KEY POINTS:
Dame Marie Clay, developmental scientist. Died aged 81.
Over some 60 years Professor Marie Clay was dedicated to changing the lives of children and teachers.
The simplest description of her internationally recognised work is probably that she found out why some children have more difficulty reading than others - and developed a system which allowed the problems, in many cases, to be fixed.
It was a formidable scientific task, now often simply referred to as "reading recovery". Tens of thousands of children in many countries around the world have learned to read with specialised help, despite showing signs of marked reading difficulties and risking failure.
Clay said in 1988 that of the 50,000 New Zealand children then starting to read each year "80 to 90 per cent of them learn how to read no matter how you teach them".

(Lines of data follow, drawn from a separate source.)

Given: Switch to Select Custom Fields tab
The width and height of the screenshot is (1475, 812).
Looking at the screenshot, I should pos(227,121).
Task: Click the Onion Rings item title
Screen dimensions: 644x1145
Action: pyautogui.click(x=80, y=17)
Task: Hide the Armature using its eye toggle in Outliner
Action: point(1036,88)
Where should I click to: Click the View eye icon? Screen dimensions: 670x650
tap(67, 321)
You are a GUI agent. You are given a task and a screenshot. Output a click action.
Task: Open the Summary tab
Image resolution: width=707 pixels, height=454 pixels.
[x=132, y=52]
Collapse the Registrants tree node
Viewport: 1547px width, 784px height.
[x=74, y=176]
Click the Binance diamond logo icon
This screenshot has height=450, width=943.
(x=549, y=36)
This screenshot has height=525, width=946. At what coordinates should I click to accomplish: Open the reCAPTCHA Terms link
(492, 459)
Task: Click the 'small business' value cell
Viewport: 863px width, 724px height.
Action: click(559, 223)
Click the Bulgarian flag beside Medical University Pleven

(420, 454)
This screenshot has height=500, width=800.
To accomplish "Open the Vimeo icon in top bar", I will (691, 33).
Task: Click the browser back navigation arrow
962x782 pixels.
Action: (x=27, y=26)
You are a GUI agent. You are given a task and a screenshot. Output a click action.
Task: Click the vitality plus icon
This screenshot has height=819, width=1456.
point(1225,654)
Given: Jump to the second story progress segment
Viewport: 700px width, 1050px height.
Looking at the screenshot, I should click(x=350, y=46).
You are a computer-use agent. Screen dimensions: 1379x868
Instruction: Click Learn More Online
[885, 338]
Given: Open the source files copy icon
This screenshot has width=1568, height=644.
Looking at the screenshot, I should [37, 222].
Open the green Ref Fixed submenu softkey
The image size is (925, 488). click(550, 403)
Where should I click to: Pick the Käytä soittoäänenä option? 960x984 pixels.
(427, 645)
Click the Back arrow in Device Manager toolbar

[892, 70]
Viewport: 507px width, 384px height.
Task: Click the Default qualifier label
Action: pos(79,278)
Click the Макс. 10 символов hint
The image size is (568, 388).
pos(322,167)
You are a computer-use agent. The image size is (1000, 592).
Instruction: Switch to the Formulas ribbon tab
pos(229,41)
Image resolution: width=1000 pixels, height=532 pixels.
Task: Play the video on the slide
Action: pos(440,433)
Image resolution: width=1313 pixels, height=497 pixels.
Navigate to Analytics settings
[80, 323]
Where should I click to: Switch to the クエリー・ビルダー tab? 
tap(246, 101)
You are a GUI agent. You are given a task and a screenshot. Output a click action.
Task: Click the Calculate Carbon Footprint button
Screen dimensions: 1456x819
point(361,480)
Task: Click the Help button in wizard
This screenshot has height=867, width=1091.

But the problem was that "but it also seems that, no matter how good your programme is, you are going to have children who for different reasons will have difficulties".
Twelve years before, she had started designing a reading recovery programme to help. First she had to find how children read "normally" so she could use this knowledge.
Learning to read was, she told the Herald, a highly patterned and highly complex process. She described it as a mixture of word knowledge and general comprehension.
The reading recovery programme she developed picks up 6-year-old children struggling with reading after their first year in the classroom. Left any later, it was much harder to fix.
Clay was the author of 32 books still in use worldwide.
Wellington-born, Marie Clay (nee Irwin) was the first woman to gain a full professorship at the University of Auckland in 1975, having begun lecturing in 1962.
She was made a Dame in 1987, named a New Zealander of the Year in 1994 and received a host of overseas awards and honours.
But her major legacy is summed up in a 1988 assessment that her system meant only about 1 per cent of all New Zealand's young readers then needed more special help. The figure overseas at the time was about 15 per cent.
She is survived by her children Alan and Jenny.